* **TEXT PROVIDED**
-- Opening Marker --

Young people fine tune their decorum
Having completed their second year of training in dance and etiquette, the young people and the parent chaperones enjoyed a fine meal sprinkled with polite conversation before the dancing began at the Annual Junior Cotillion Year Two Spring Ball March 20.
Hostess Jan Cohn instructed the diners on the finer points of western style formal dining. After dinner, the gentlemen escorted their dinner partners to the dance floor for some last minute practice in the foxtrot, shag, waltz, and electric slide before the contests began.
It became readily apparent how much the contestants had learned as the parent judges circulated around the dance floor looking for the most skilled pairs. Prizes were awarded to the most adept dancers but these were not the only ones recognized that night.
One of the most thrilled recipients was Anna Holden Price who won accolades for her essay about her best mannered teacher. Price acknowledged that it was “quite exciting” to win the contest and even a little unexpected.
Anna has had a very challenging couple of years as she fought a tumor that threatened to rob her of her sight, but as is her nature she once more turned challenge into triumph.
Junior assistant John Ingwersen, who made it to the top 100 contestants of America’s Got Talent entertained the crowd with a dance of his own choreography and drew rave reviews, giving the students something to strive for.
Jan Cohn, director of Greater Columbia Junior Cotillion noted, “It is so amazing to see the transformation that the students make over the two year period from the initial Year I class to the final Year II Spring Ball. They begin as timid, insecure boys and girls and end up as outgoing, confident young ladies and gentlemen ready to face the challenges of today’s world.

-- Closing Marker --

* **DATA TO EXAMINE**
-- Opening Marker --

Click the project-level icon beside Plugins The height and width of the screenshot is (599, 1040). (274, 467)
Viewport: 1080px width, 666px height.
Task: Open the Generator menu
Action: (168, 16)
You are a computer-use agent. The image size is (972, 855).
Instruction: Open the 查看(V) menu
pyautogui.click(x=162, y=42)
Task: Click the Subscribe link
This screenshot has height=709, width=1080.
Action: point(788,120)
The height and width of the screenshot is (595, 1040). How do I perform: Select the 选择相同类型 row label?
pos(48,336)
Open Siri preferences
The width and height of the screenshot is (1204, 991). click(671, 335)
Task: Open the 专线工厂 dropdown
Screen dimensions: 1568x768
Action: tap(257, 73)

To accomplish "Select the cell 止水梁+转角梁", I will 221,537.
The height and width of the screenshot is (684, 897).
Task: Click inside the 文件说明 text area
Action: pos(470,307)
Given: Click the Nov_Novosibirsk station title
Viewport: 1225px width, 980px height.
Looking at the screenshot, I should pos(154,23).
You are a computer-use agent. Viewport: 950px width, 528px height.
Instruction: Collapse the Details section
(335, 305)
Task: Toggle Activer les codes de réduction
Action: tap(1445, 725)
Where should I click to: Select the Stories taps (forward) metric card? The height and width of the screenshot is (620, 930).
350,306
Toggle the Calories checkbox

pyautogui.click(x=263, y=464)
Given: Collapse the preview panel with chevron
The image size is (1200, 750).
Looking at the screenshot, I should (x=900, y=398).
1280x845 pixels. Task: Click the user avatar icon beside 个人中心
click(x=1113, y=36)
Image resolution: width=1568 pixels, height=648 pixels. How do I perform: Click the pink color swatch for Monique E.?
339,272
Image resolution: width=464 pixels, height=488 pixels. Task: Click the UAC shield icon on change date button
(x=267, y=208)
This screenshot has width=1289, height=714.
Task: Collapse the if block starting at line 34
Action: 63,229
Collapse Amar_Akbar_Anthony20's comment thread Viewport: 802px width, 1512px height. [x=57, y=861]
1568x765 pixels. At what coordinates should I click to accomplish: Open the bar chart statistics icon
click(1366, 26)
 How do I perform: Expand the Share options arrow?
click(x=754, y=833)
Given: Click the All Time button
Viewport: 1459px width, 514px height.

-- Closing Marker --

* **EXERCISE OBJECTIVE**
Can you pick up the article on the junior cotillion spring ball, which appears before the listing, and continue it from its last sentence?

* **ANSWER SECTION**
“Being in class with students from 20 different middle schools throughout the Greater Columbia area provides them with the perfect setting for learning how to meet and get along with new friends. Practicing these life skills together with peers helps to build their self–esteem, which is essential to a successful future, and is especially important in these challenging times in which we live.
“Junior Cotillion gives students the necessary tools to grow into mature and productive adults.”
The relatively large group of senior assistants unanimously agreed with Cohn’s assessment about participation in Junior Cotillion. They all leave well prepared for future challenges.
Tabitha Jeske is headed into the Marine Corps while Katie Yeago is headed to Catholic University to study voice in hopes of becoming a performer.
Andrew Askins has not yet determined where he is going to college, but he has been accepted to USC, College of Charleston, and Furman.
Author’s note: I am headed for Presbyterian College this fall to study English literature and composition with a minor in secondary education and drama. My time in Junior Cotillion has left me much more comfortable in my own skin and armed me with a set of skills that will serve me well. Thank you, Jan Cohn.